:: Document extract ::
******************************

In one of a convoy of cars traveling through the Turkish night, policemen, a prosecutor and a doctor accompany two hung-over murder
In one of a convoy of cars traveling through the Turkish night,
policemen, a prosecutor and a doctor accompany two hung-over murder suspects as
they try to remember where their victim is buried. There are several false leads and a stop in a remote village before the
corpse is found in the first light of morning.
That’s not to give anything away. The victim’s fate and the events leading up
to it are revisited, so when a half-buried dead man attracting a dog’s
attention turns up in a hillside field, it seems like the most natural thing.
But the dog-bothered corpse isn’t the first thing that gets exhumed – as the
night stretches on, the protagonists’ neuroses and tics are also uncovered for
dissection.
Directed by Nuri Bilge Ceylan, Once
Upon A Time In Anatolia is a meditation on men and power in the manner of Tinker Tailor Soldier Spy and like that
film, unfolds languorously, making demands of the observer. Long, half-lit
scenes seem to reveal little; but like the chaps at The Circus, every mannerism
counts, each man’s actions are considered with reference to the others, whether
it’s Muhammet Uzuner’s decent
doctor, Yilmaz Erdogan’s neurotic
police chief and Taner Birsal’s
detached prosecutor, whose fantastic resemblance to Clark Gable doesn’t go
unspoken. Between them, shared secrets, unease and dark places they’re trying
to avoid. But the night makes everything dark.
Looming out of the shadows behind them, a rich, seldom seen land, photographed
(by Gokhan Tiryaki) with a dreamy,
five-in-the-morning eye. The half-light of a Turkish night, illuminated
sporadically by car headlights, the moon and the occasional lightning flash;
it’s sometimes sepia, others monochrome.
And it shows a vast, poor land. In the village, bread is broken by
paraffin-light; doors bang in the wind and reality wavers in and out of focus
amid the fatigue of the overnight searching. Talk turns uncertainly to the
future.
Anatolia is closer to Syria than to Switzerland and while Turkey may look
toward Europe it looks like the Middle East. Here, hints of the upheaval ahead:
a region pulled two ways, wavering, the choices and the consequences not yet
reconciled.
Once Upon A Time In Anatolia is philosophical about this, rather than
phlegmatic. It’s proud also of this way of life, without being fervent. It’s
civilised, intelligent fare that rewards the patient viewer.

******************************

:: Record extracts ::
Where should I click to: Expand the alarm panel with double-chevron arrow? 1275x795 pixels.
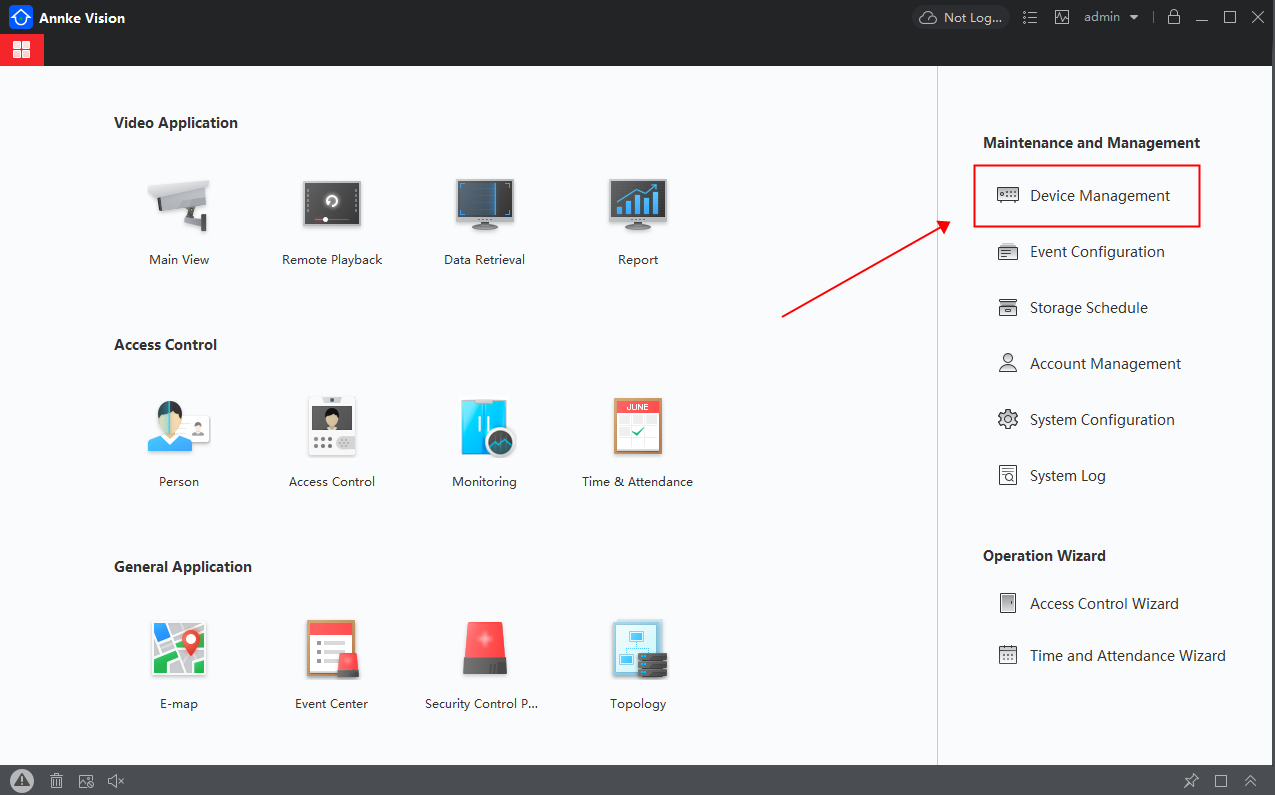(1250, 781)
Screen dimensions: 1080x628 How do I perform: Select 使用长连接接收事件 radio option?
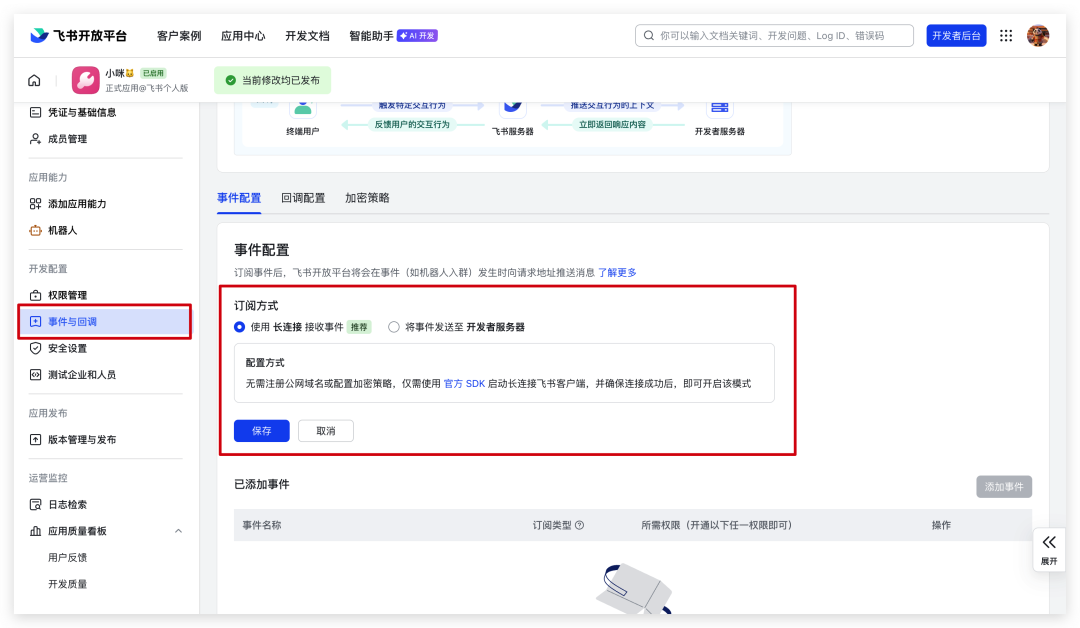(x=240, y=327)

******************************

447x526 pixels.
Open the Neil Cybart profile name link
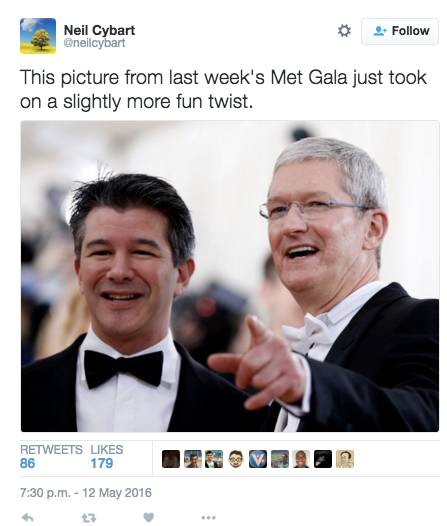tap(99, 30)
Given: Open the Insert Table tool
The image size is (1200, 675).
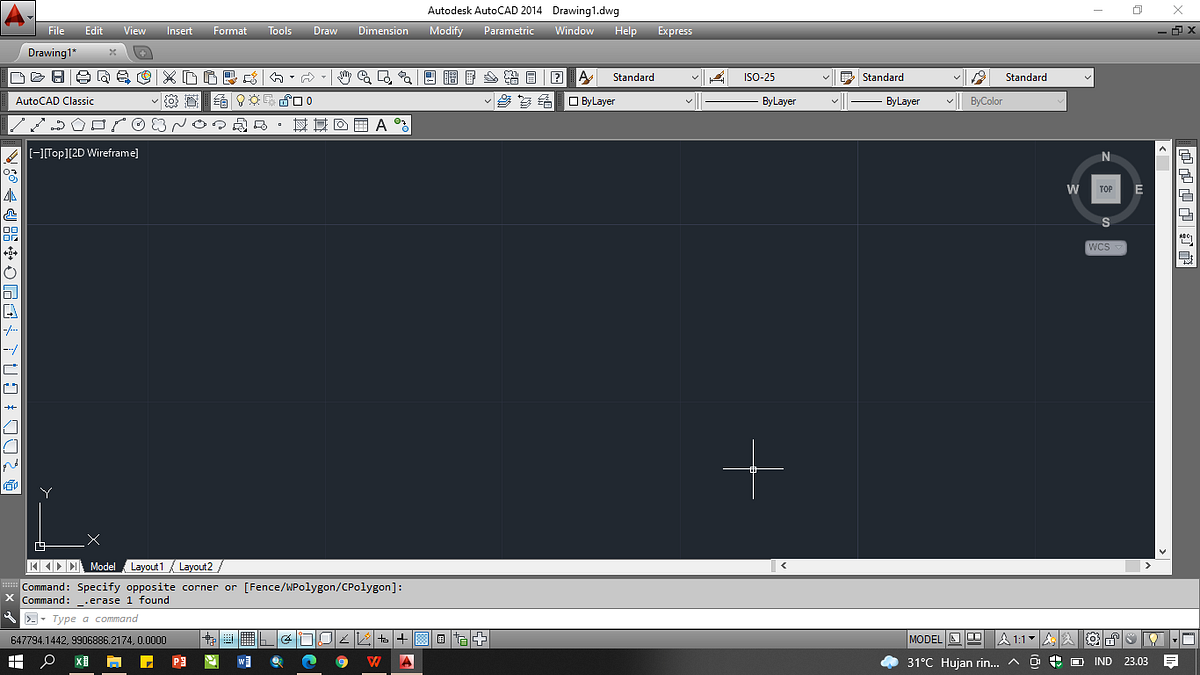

******************************

:: Work instructions ::
a - Why does the film review say that revealing the corpse is found at first light is "not to give anything away"? Answer in one to three sentences.
b - According to the film review, who directed Once Upon A Time In Anatolia?

:: Replies ::
a - The review explains that the film revisits the victim's fate and the events leading up to it. Because of that, when the half-buried dead man turns up in a hillside field, drawing a dog's attention, it seems like the most natural thing.

b - Nuri Bilge Ceylan.